2009 Christian Bernard Fleurie
$22, 14%
Light and delicate, with very mild notes of strawberry and earth. Tannins creep up on the finish. A wide favorite for the online Twitter tasting. There's an interesting thing about this label, which is that the front refers to it as "Select Block Gamay". It's only on the back where it's identified as a Fleurie in tiny letters.

2010 Chateau Cambon Rosé
$16, 14%
Bright cherry and happiness, light acidity on the first taste but it smooths out immediately. Touch of lemon and watermelon, orange blossom, and dried fig. Stewed fruit as it warms up, which is something I've never experience in a rosé. I know that sounds a little like heat damage, but it wasn't like that at all, just a very deep and complex rosé. Perfect here in the waning days of summer, which in Memphis extend into November.
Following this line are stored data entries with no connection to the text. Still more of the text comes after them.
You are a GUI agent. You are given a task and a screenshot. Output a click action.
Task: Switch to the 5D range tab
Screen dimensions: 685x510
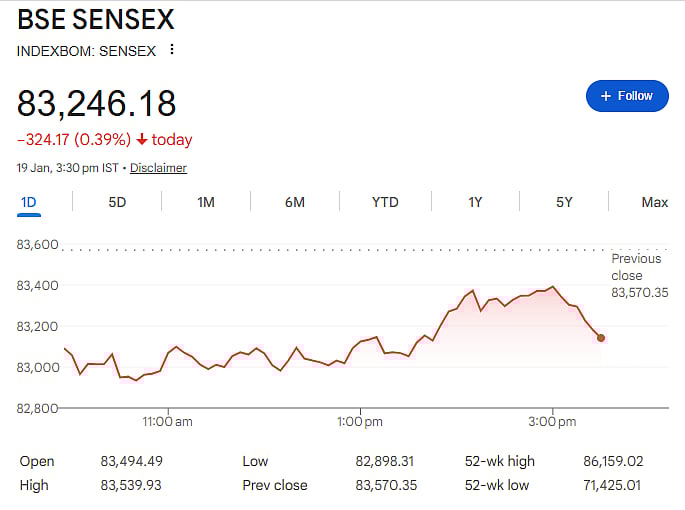pyautogui.click(x=117, y=202)
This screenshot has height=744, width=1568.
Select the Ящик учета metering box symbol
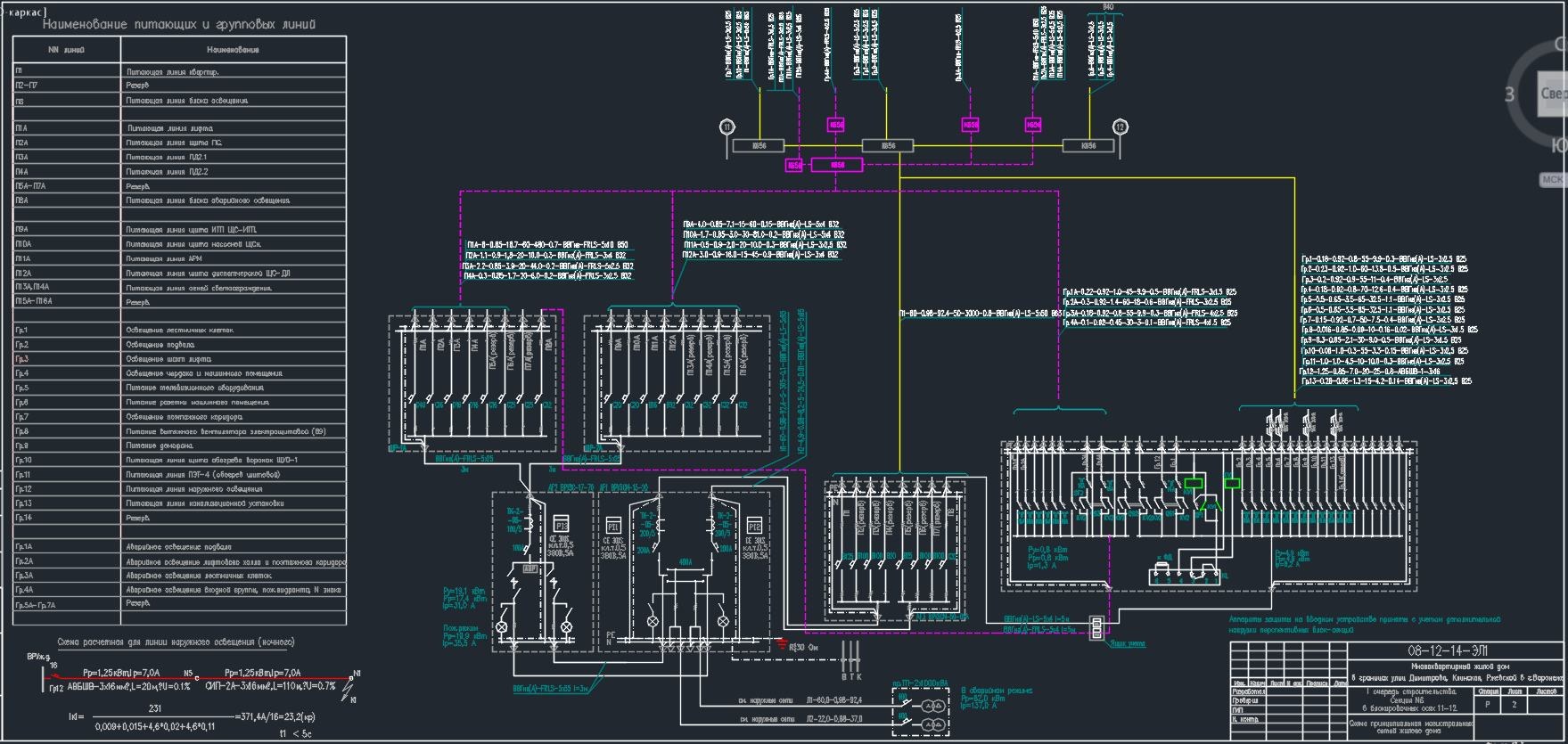point(1096,628)
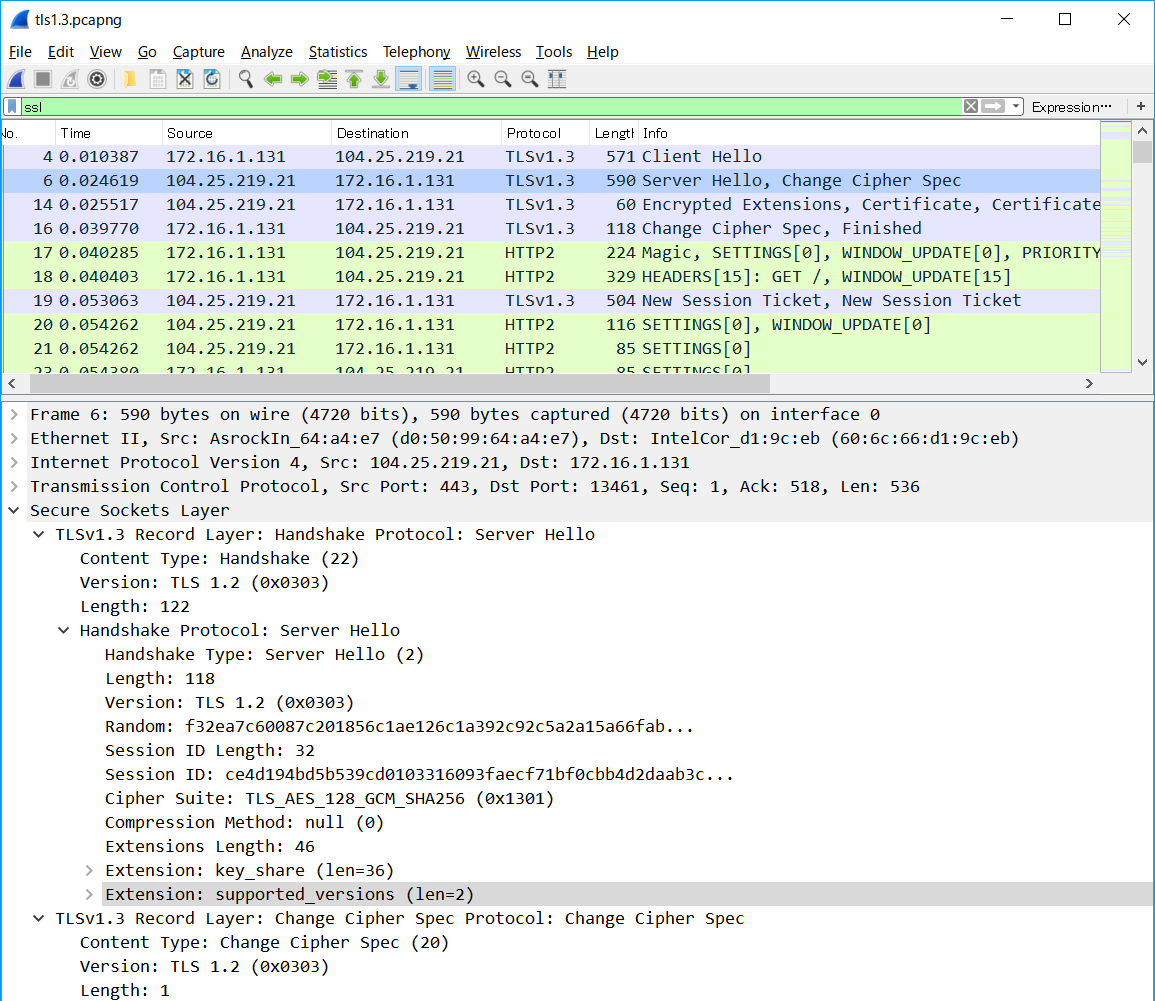This screenshot has height=1001, width=1155.
Task: Open the Telephony menu
Action: click(x=416, y=52)
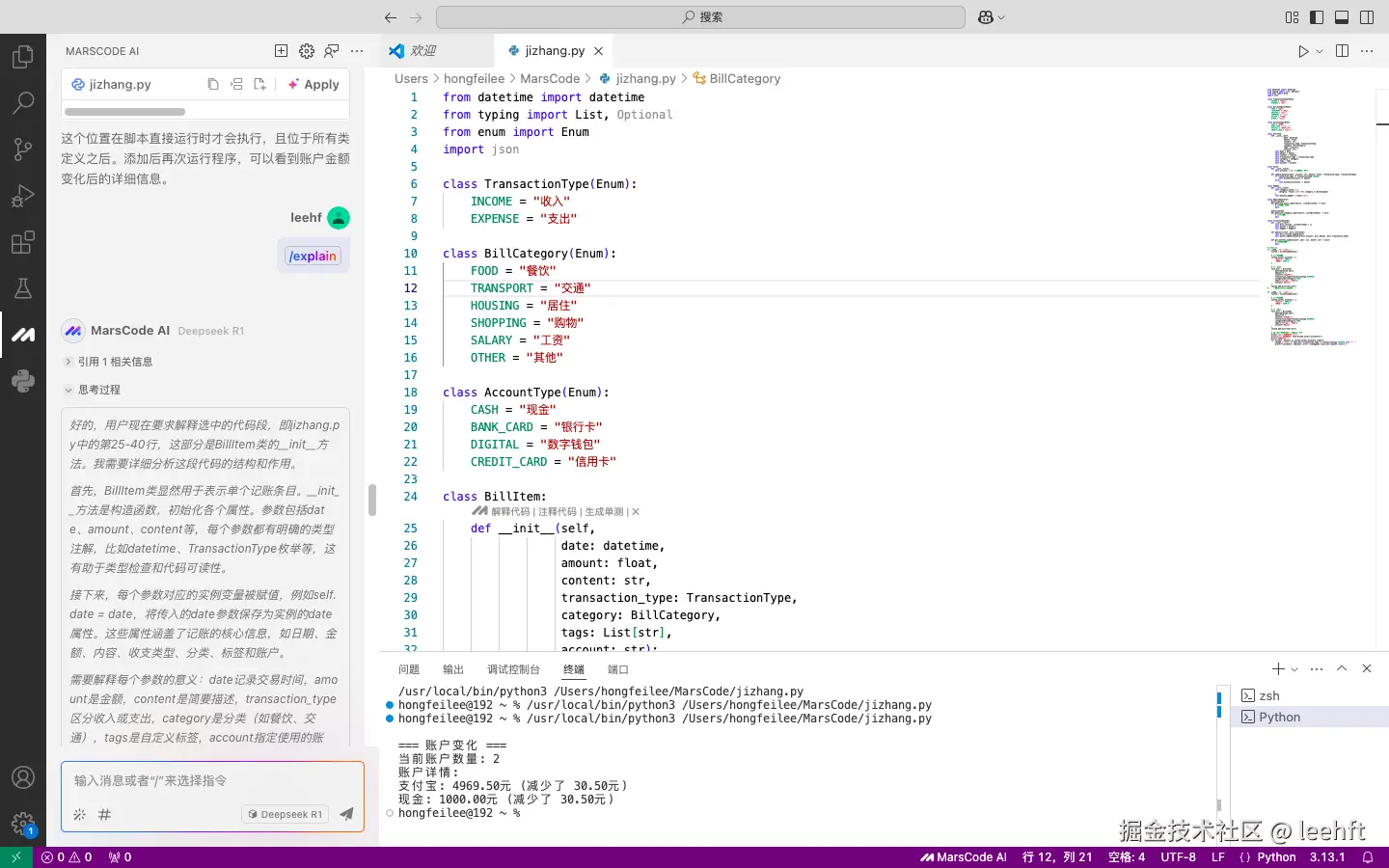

2009 Domaine de la Voûte des Crozes Côte-de-Brouilly
$20, 13% abv.
Deeper red flavor than I was expecting, with black cherry. Great structure with medium tannins, and it should be delightful in a few years. I got to enjoy this with some smoked lamb where it was strong enough to stand up to the flavor.

2009 Domaine J. Chamonard Morgon
$24, 13.% abv.
This one has a splash of bright acidity with an overall profile of ripe raspberries. There's even that hint of nuttiness you get from chewing up the raspberry seeds. Mild tannins and a light body.


Note: These wines were received as samples.

4 comments:

Joe said...

Never seen a Beaujolais rosé.

Then again, never seen a chupacabra. But they probably exist.

Great point about food-pairing. Super versatile.

Benito said...

Joe,

I was a little excited about the rosé, not just because it was something unusual, but because a Gamay rosé from Napa was one of the first wines I ever tasted. Part of a Sattui sampler pack, and even at the time I could tell there was a distinction from the syrupy White Zin I tried around the same time.

The next love affair with dry rosé came with the Bonny Doon Le Cigare Volant, and then there was this Italian Negroamaro... Good times.

Cheers,
Benito, who takes all of his advice about chupacabras from Brock Samson

Kovas said...

It's great the Beaujolais group is pushing the organics!

Benito said...

Kovas,

Sometimes you're just happy to see anything other than Nouveau on the shelf... Other times, Wow! Small production organic?